Plusieurs ONG ont annoncé mardi avoir suspendu leur travail auprès des réfugiés, après la multiplication d’attaques et de menaces sur l'île grecque de Lesbos, où des dizaines de migrants, arrivés en masse ces derniers jours, se trouvaient sans toit sur le port de Mytilène.
Proche des côtes turques, Lesbos a vu une recrudescence des arrivées de migrants depuis que la Turquie a ouvert ses frontières en fin de semaine dernière. Quelque 1.720 migrants ont rejoint les îles de la mer Égée en quatre jours, de source gouvernementale, s’ajoutant au 38.000 exilés déjà présents sur ces territoires grecs.
La tension est montée d’un cran sur l’île de Lesbos, où la situation a déjà atteint un point de rupture avec plus de 19.000 personnes vivant dans des conditions misérables dans un camp prévu pour moins de 3.000 personnes.
Exaspérés de porter le fardeau d’un système d’asile européen qu'ils jugent défaillant, les insulaires protestent contre l'arrivée de nouveaux exilés et réclament la décongestion de leur île.
Le mécontentement s’est transformé en violence ces derniers jours, ciblant notamment des travailleurs sociaux et perturbant leur capacité à aider les réfugiés, selon plusieurs ONG basées sur l’île.
"Quand la nuit tombe, il y a sans arrêt des attaques contre des membres d’ONG, des personnes venues ici en tant que bénévoles", a indiqué Douglas Herman, co-fondateur de l’organisation Refocus, qui donne des cours aux réfugiés.
- Les bénévoles quittent l'île -
La police, taxée d'inaction dans ces incidents, a ouvert une enquête après "plusieurs dénonciations d’attaques envers des individus et des voitures" sur l’île, a-t-on appris de source policière.
"La plupart des organisations ont décidé de suspendre leurs opérations, certaines indéfiniment.

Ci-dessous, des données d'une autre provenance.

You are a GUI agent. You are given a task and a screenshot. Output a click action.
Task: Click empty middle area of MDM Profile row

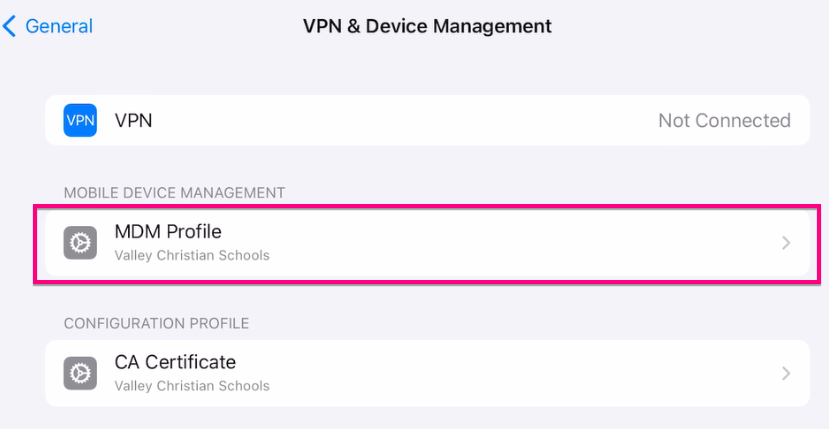pos(500,243)
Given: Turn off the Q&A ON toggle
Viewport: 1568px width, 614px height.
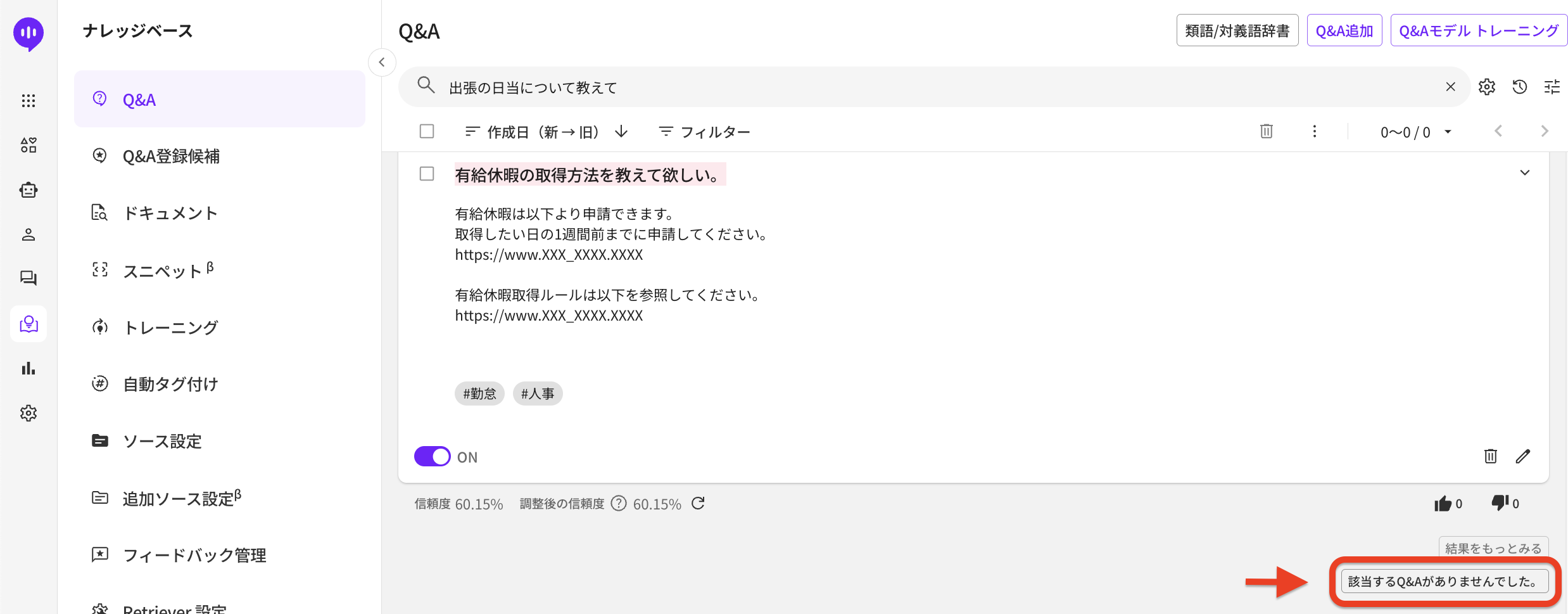Looking at the screenshot, I should tap(432, 456).
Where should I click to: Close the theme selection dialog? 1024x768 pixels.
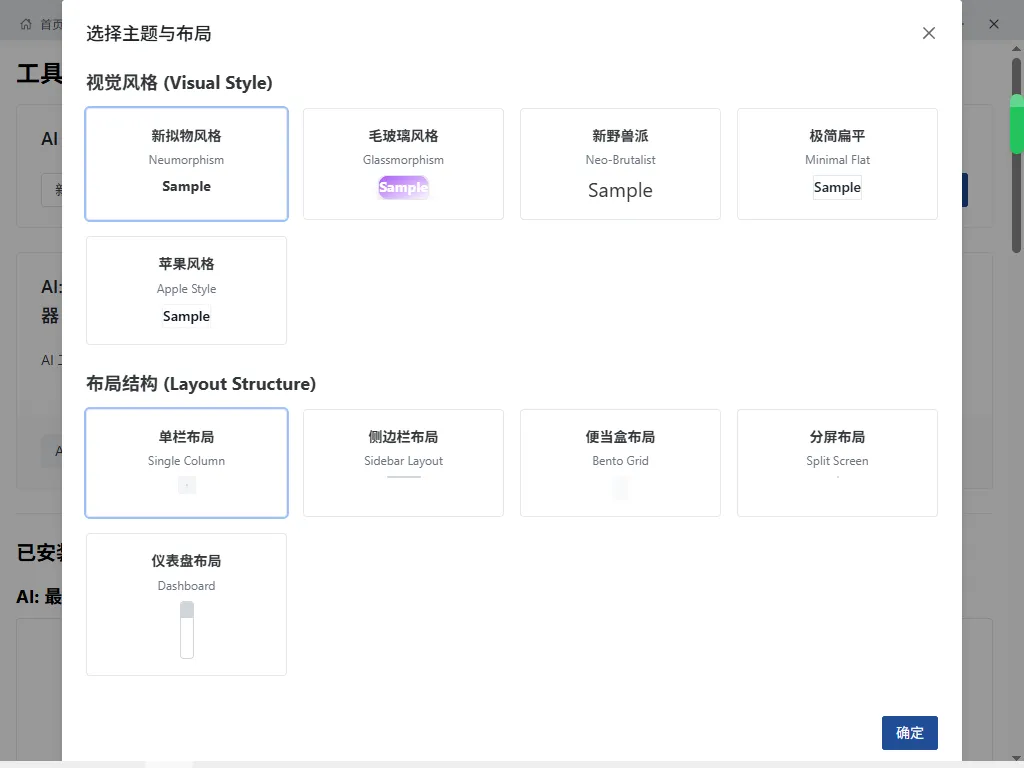[x=928, y=32]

Plusieurs ONG ont demandé à leurs équipes de quitter l’île", a expliqué M. Herman à l’AFP, ajoutant que les six membres de son équipe étaient sur le départ.

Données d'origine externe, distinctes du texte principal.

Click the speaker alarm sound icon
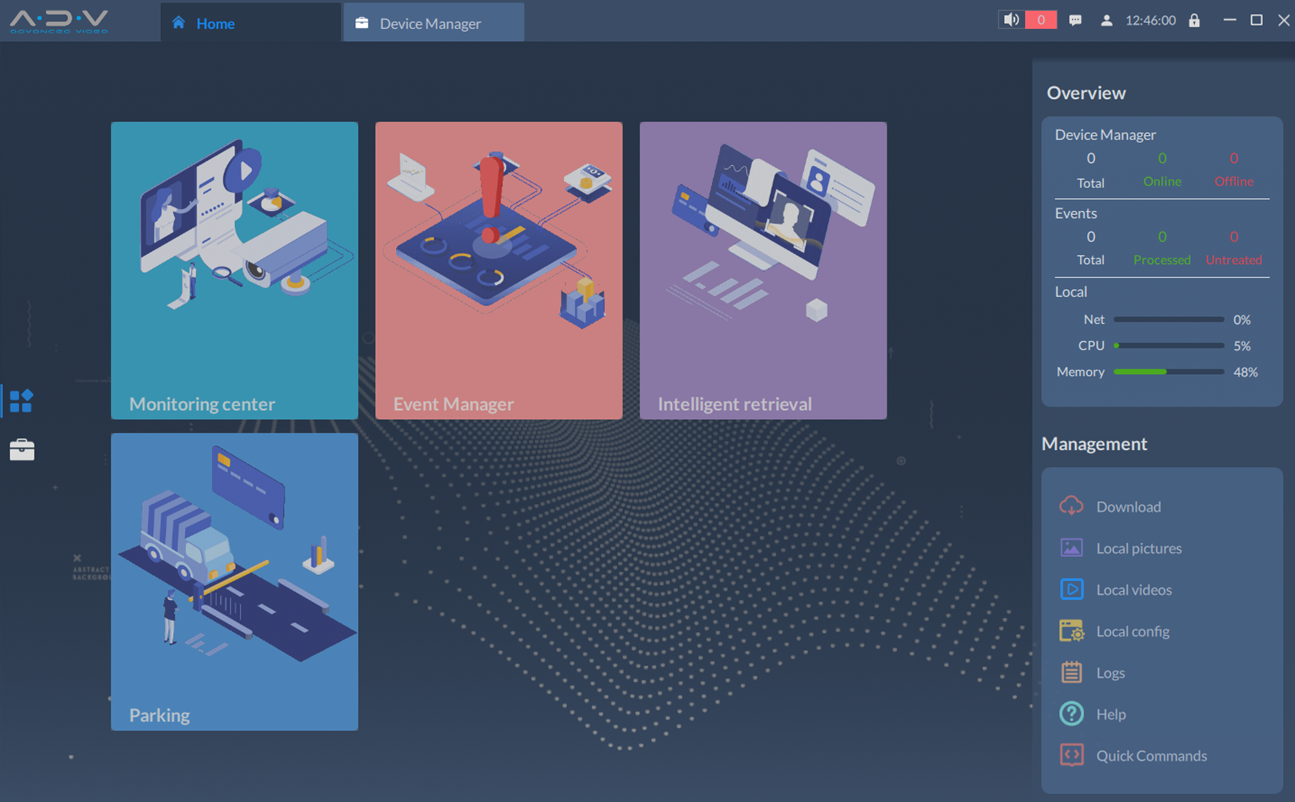1295x802 pixels. point(1011,20)

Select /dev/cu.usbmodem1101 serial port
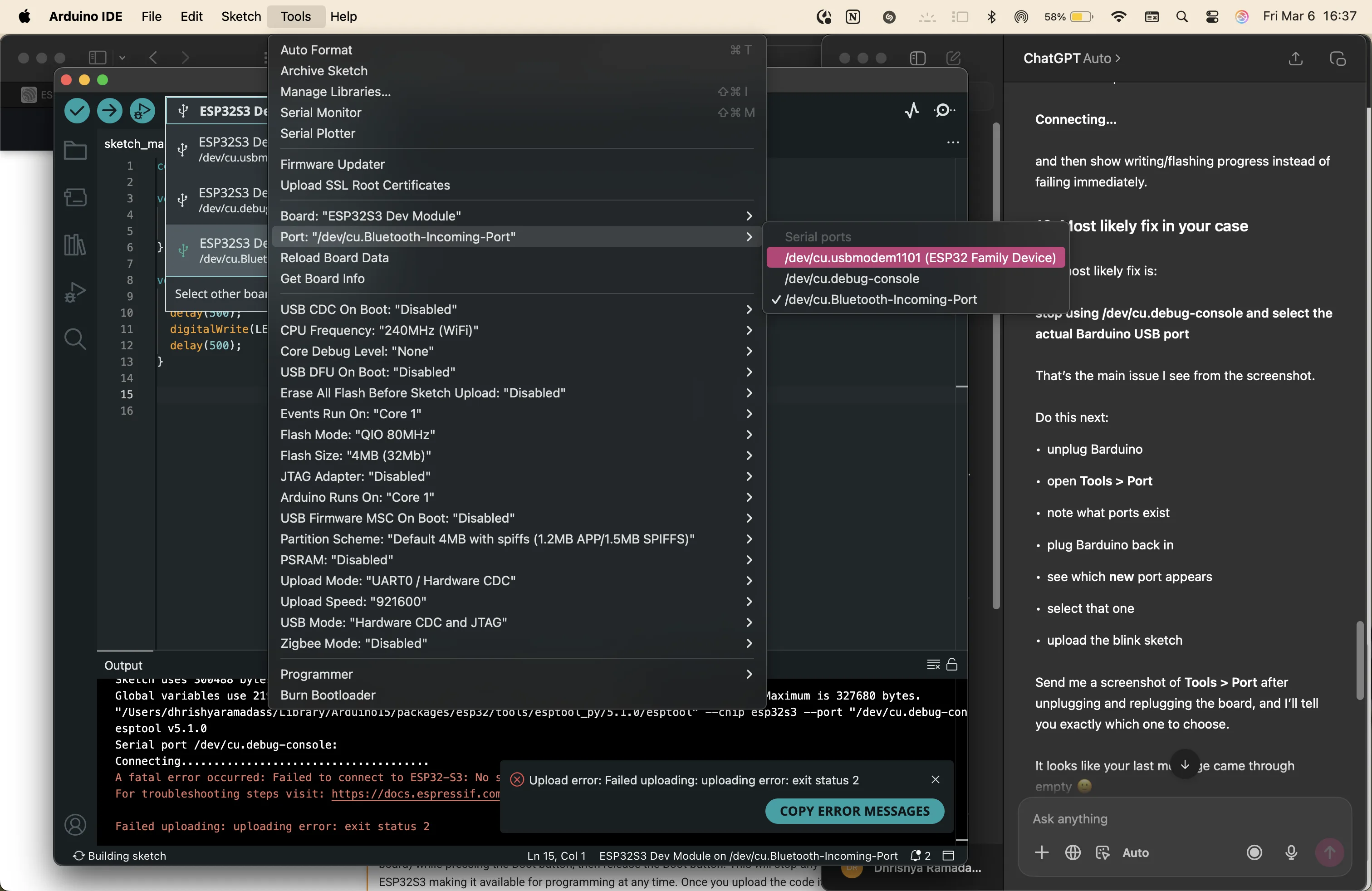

La violence est le fait de mobilisations "fascistes", a-t-il fustigé, décrivant des routes coupées à travers l’île, avec des attaques ou des menaces d'automobilistes.
"Des personnes avec des chaînes frappent les véhicules et essayent d’atteindre les personnes à l’intérieur avec des les bouts de verre cassés", a indiqué M. Herman.

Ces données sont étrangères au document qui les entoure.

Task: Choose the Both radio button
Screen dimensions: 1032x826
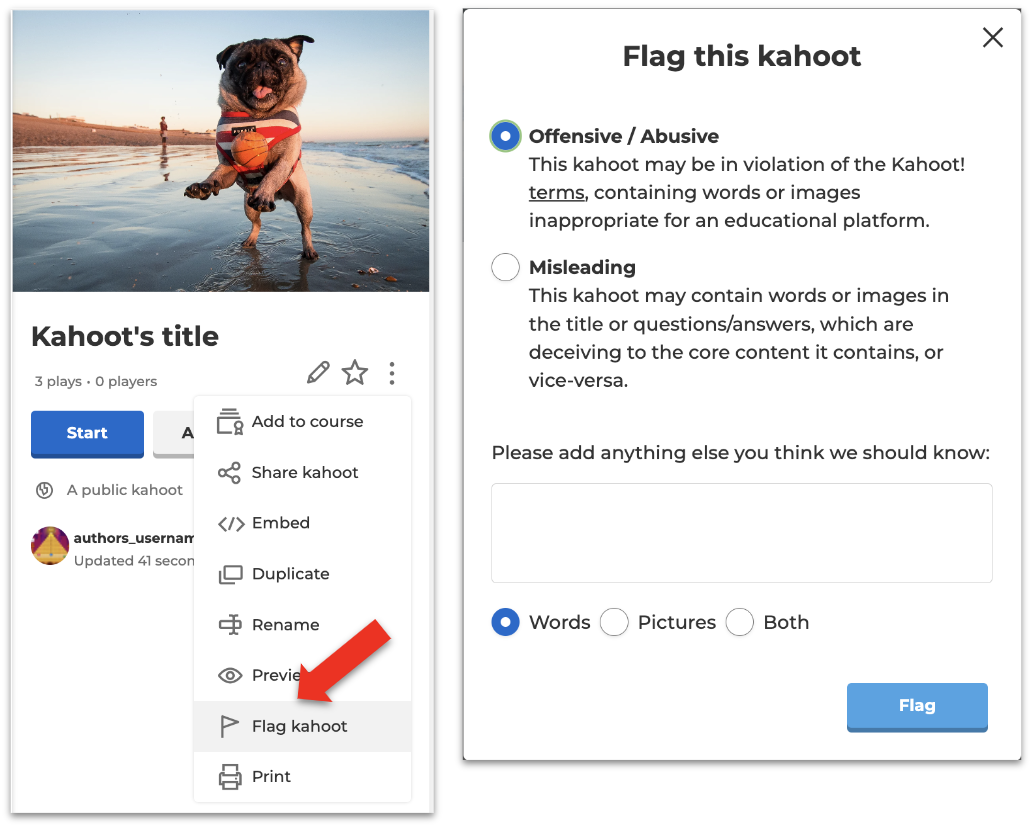Action: coord(740,622)
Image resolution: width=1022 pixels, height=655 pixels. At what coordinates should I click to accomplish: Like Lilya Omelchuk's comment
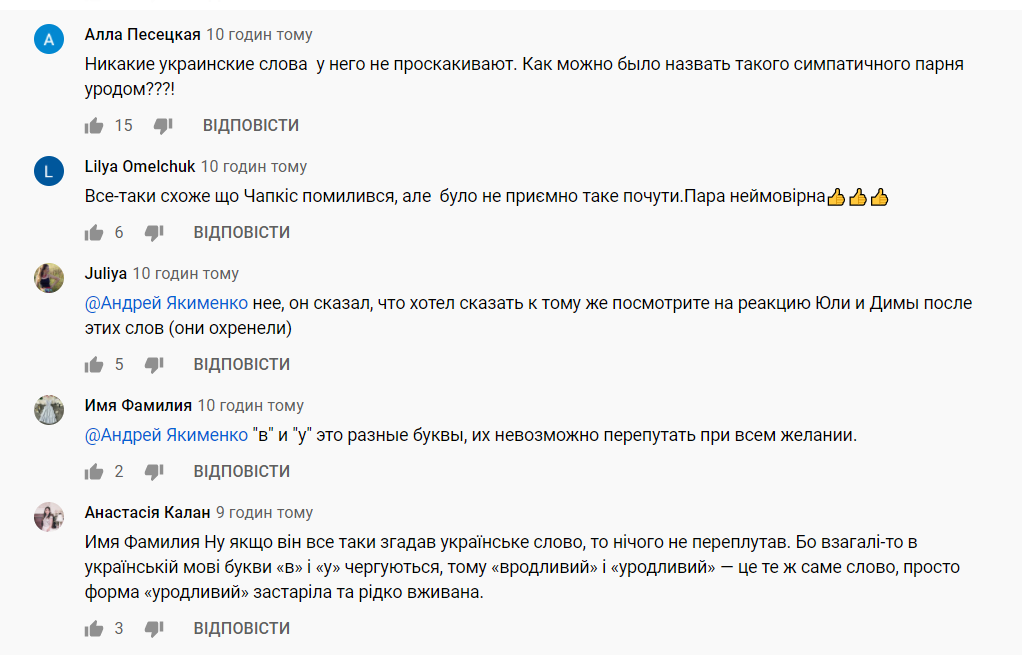click(94, 233)
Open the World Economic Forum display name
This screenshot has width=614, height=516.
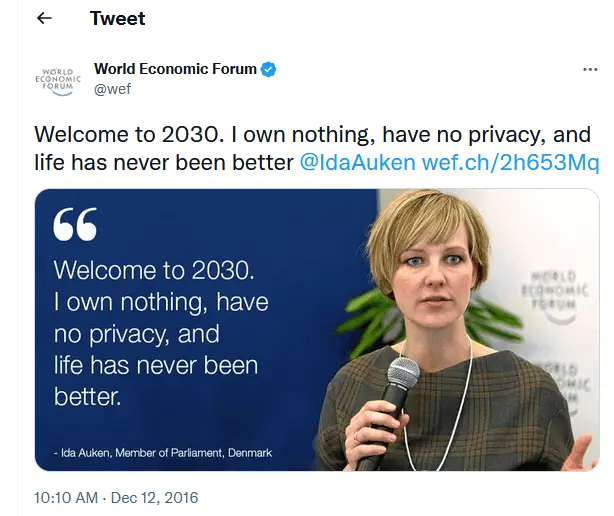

Plusieurs membres de l’ONG néerlandaise Boat Refugee Foundation, qui dispense des soins médicaux dans le camp insalubre de Moria, ont été "attaqués" par des insulaires dimanche.
"Leurs voitures ont été frappées avec des barres de fer", a relaté un porte-parole à l’AFP, estimant que les assaillants étaient "un groupe d’extrême droite qui veut empêcher les ONG de faire leur travail à Lesbos et dissuader d’autres réfugiés d’arriver".
Lundi soir, l’équipage du Mare Liberum, un bateau observatoire des droits de l’Homme qui navigue en mer Égée, a indiqué avoir été attaqué par "un groupe de fascistes", alors qu’il était amarré au port de l’île.
"Ils ont crié, nous ont menacés et ont balancé de l’essence sur notre pont!", a écrit l’organisation sur Twitter.
- Camp improvisé sur le port -
Adrian Kok, président de Connect by Music, qui dispense des cours de musique aux réfugiés, a informé l’AFP que tous leurs bénévoles expatriés étaient renvoyés à Athènes tandis que les locaux avaient cessé de travailler.
Faute de prise en charge, plusieurs dizaines de migrants arrivés ces derniers jours passeront une nouvelle nuit sur le port de Mytilène où un campement a été improvisé.
Des centaines de demandeurs d'asile hébergés au camp de Moria sont descendus sur le port après avoir entendu dire qu'un bateau emmènerait les migrants sans toit vers le continent. Ils ont été repoussés par la police et le navire n'est pas arrivé.
"Tous ceux qui débarquent sur les îles seront systématiquement envoyés sur le continent par des bateaux affrétés spécialement, avant d’être renvoyés dans leur pays", a déclaré Haralambos Athanasiou, député de la Nouvelle Démocratie pour Lesbos.
Tous les associations ne partent pas pour autant. "Nous n’avons pas l’intention de partir", a annoncé le coordinateur médical de Médecins du Monde à Lesbos, Dimitris Patestos, ajoutant qu’ils allaient "continuer d’aider des gens dans le besoin".
Il y a "de la peur et de l’insécurité" au sein de l’équipe mais l’organisation n’a jamais eu de problèmes avec la communauté locale, a-t-il ajouté.